▶ [Requirement]: Repeat the stretch of entries below from the line with "Request a Demo (188, 1246)" through the line with "Preise (211, 14)". Include both ends and add nothing.

----- Exercise data -----

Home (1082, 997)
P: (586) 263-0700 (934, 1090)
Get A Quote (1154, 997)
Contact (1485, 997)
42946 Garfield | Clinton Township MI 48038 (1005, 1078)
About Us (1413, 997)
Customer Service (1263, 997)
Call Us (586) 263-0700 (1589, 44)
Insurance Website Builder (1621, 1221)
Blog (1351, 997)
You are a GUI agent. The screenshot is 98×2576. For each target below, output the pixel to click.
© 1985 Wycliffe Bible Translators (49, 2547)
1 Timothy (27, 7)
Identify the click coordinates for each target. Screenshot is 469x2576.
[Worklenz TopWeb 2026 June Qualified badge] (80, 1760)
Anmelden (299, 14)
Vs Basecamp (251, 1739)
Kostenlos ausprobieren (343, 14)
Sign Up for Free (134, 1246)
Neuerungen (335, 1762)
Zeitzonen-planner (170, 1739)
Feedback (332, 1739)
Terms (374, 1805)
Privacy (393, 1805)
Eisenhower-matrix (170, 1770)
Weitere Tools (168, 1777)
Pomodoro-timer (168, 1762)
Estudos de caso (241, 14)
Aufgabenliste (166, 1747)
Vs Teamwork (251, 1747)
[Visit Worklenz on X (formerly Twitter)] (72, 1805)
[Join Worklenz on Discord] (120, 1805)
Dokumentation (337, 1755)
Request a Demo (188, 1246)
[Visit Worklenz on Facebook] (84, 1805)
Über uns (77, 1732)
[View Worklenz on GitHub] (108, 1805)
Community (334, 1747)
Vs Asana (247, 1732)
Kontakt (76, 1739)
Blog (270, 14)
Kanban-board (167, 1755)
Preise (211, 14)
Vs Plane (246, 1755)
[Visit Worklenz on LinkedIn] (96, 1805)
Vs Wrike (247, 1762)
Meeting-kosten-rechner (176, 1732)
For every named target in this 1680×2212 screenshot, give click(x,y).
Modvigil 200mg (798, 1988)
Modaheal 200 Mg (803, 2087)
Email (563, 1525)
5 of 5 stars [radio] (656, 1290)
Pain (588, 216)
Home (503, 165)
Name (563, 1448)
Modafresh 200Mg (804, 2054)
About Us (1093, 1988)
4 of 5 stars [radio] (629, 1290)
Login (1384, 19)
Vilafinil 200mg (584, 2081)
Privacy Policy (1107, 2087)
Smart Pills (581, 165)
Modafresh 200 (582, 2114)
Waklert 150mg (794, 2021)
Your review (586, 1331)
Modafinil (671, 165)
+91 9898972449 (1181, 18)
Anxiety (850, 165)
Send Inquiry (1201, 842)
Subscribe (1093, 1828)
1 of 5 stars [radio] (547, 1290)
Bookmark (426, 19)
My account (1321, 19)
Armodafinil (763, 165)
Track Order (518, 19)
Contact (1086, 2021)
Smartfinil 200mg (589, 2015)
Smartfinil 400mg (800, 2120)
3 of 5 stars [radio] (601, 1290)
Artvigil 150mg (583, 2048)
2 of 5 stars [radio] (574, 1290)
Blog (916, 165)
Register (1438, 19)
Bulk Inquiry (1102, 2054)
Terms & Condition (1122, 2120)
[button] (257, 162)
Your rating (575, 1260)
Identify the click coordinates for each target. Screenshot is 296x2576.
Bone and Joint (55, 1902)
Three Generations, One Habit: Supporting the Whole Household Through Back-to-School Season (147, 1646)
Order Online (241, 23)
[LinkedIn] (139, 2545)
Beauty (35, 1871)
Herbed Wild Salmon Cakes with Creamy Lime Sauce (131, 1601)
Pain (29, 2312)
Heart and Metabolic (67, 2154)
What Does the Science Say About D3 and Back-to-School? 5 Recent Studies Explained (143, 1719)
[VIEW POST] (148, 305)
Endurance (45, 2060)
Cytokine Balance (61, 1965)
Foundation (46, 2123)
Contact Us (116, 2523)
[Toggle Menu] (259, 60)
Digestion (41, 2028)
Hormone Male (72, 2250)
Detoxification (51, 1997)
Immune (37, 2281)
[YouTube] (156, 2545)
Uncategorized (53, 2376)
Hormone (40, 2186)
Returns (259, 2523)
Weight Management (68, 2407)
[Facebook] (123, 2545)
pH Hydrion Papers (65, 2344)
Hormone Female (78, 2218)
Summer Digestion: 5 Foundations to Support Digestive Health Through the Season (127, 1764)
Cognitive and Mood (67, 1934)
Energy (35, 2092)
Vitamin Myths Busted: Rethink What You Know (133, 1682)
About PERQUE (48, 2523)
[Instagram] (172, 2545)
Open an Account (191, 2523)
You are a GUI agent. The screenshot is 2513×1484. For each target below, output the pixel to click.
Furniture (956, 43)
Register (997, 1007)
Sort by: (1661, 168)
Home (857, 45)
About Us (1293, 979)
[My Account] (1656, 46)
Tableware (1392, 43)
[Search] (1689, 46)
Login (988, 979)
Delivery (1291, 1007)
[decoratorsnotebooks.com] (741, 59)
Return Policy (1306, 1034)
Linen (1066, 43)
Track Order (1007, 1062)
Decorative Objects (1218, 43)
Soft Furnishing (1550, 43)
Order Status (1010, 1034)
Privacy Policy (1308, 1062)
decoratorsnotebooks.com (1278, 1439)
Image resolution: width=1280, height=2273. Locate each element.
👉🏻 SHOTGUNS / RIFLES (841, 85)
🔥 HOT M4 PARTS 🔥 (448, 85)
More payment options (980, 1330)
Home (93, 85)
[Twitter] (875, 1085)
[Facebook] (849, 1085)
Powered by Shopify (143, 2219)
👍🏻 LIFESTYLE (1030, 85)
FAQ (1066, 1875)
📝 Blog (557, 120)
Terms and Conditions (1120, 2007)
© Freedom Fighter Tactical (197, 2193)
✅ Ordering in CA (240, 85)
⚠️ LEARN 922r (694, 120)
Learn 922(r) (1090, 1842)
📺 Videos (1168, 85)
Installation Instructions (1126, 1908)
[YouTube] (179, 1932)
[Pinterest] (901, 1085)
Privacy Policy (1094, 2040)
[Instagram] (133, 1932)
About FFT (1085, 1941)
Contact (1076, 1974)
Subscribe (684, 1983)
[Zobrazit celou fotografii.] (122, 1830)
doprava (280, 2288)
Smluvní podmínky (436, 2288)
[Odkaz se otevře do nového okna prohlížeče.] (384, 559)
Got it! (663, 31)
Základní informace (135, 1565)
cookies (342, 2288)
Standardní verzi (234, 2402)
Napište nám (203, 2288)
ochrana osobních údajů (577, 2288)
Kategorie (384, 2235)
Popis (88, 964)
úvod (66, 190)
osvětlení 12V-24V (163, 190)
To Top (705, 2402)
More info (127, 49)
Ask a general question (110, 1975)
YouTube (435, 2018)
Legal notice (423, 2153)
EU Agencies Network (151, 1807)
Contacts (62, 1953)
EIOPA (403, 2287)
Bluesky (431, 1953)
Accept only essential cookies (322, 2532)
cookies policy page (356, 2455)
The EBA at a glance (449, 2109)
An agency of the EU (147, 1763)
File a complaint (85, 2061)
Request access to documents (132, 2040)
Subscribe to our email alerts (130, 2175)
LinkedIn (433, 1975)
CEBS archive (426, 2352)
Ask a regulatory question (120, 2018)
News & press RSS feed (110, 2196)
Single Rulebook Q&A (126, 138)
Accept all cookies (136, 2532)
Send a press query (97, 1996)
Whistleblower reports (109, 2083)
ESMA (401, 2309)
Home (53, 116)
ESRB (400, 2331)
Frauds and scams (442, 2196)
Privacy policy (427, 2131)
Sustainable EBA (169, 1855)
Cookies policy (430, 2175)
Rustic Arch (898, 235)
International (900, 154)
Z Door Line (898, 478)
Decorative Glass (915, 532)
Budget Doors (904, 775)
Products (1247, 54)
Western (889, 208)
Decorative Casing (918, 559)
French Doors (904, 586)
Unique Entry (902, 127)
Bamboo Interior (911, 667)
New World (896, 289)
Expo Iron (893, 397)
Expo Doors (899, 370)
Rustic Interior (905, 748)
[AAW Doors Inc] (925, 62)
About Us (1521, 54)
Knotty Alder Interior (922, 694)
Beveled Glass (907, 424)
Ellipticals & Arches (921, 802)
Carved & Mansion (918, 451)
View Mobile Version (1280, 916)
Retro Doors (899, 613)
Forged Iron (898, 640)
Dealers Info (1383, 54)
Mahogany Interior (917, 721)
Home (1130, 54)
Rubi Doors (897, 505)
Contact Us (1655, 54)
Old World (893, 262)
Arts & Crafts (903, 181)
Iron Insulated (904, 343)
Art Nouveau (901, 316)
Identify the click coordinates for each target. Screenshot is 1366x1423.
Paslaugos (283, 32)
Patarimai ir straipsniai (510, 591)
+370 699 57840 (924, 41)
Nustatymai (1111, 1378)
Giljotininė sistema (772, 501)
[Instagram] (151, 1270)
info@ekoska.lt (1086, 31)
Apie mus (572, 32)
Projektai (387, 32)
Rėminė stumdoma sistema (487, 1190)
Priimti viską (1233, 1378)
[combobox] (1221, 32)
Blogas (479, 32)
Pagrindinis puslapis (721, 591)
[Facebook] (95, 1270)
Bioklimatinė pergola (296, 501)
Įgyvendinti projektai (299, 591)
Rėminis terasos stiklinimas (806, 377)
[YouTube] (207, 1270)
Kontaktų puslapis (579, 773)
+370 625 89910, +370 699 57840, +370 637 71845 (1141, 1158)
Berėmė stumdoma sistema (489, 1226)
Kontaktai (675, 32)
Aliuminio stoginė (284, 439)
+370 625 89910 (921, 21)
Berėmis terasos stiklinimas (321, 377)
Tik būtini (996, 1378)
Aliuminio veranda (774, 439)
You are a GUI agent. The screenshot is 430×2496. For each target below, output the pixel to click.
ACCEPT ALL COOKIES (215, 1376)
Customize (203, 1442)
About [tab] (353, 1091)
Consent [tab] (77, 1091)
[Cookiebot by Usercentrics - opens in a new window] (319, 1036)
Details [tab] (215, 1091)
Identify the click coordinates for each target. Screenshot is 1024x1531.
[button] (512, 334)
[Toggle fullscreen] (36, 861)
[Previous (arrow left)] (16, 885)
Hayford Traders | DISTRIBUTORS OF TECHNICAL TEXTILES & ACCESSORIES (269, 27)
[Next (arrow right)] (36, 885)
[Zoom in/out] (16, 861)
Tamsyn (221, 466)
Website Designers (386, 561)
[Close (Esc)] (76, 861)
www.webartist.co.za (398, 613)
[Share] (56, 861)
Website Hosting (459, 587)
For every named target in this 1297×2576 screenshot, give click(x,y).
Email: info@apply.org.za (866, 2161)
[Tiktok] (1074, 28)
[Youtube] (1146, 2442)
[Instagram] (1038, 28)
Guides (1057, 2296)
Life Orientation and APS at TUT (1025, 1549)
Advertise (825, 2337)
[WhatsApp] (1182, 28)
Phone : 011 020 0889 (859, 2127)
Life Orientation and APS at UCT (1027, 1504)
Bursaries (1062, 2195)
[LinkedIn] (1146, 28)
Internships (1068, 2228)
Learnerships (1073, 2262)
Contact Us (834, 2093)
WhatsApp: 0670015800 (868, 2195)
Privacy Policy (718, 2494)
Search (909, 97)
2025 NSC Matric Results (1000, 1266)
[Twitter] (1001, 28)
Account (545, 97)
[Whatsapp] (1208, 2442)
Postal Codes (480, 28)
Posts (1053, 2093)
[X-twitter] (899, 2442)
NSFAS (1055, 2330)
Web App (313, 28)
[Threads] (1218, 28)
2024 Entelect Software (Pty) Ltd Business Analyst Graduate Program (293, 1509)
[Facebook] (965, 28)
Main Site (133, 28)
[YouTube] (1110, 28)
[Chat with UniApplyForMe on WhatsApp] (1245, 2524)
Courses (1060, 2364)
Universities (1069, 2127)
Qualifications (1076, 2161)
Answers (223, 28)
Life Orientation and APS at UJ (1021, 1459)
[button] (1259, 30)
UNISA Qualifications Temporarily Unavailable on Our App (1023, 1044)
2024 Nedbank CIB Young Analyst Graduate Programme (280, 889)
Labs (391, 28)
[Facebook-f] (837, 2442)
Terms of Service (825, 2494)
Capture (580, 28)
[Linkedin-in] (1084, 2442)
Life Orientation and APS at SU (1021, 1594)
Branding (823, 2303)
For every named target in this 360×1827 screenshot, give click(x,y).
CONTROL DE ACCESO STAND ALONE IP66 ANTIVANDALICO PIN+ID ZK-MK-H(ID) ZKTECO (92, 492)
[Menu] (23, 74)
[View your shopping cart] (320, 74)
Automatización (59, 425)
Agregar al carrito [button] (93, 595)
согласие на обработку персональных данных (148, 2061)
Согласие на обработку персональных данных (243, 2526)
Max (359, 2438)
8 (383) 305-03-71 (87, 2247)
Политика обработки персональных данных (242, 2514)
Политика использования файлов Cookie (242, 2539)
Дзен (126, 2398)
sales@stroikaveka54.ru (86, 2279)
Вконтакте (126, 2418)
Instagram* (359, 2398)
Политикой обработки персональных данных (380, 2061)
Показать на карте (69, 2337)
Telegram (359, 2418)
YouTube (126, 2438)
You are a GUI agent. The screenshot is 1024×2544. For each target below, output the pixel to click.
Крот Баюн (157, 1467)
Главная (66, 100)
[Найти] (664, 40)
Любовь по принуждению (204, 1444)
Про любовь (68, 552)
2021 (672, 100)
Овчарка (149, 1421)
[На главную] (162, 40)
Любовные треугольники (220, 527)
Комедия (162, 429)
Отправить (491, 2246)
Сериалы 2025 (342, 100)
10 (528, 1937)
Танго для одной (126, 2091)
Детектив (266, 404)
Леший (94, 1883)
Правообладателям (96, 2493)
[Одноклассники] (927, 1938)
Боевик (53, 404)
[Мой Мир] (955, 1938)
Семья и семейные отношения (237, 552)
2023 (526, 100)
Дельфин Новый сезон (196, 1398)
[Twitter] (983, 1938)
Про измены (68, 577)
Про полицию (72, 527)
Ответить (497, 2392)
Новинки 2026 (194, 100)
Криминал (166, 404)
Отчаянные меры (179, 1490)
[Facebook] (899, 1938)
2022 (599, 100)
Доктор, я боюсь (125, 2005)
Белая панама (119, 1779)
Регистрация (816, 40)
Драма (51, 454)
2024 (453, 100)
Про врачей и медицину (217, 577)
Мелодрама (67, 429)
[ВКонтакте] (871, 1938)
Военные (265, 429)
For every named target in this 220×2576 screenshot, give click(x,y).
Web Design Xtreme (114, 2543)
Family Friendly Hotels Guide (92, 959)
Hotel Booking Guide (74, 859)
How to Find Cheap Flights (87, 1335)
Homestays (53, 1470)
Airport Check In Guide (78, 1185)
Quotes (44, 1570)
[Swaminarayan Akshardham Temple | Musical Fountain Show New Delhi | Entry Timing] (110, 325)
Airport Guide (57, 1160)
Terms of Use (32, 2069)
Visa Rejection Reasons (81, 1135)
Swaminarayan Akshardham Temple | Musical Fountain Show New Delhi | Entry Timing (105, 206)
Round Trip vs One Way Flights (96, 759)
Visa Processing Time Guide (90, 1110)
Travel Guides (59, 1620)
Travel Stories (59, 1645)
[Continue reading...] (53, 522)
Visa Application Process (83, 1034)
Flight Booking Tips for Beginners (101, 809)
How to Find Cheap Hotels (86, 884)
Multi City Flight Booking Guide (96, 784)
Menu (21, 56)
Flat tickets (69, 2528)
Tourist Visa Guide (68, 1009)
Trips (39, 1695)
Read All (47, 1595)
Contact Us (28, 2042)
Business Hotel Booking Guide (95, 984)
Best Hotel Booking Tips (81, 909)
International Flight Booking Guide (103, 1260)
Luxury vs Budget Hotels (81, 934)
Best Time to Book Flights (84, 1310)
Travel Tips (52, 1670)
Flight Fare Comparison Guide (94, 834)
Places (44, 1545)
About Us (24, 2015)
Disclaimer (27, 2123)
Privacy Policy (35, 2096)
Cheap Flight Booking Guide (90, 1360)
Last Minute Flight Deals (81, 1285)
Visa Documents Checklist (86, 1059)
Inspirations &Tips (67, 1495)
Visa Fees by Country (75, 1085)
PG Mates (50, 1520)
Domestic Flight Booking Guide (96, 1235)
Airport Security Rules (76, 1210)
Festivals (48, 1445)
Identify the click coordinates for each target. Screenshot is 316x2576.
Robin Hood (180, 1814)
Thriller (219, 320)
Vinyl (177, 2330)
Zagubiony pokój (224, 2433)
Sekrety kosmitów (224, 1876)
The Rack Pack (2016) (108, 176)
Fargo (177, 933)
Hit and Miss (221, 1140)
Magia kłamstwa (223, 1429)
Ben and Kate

-----

▶ [Exercise solution]:
Request a Demo (188, 1246)
[Visit Worklenz on Facebook] (84, 1805)
Über uns (77, 1732)
[View Worklenz on GitHub] (108, 1805)
Community (334, 1747)
Vs Asana (247, 1732)
Kontakt (76, 1739)
Blog (270, 14)
Kanban-board (167, 1755)
Preise (211, 14)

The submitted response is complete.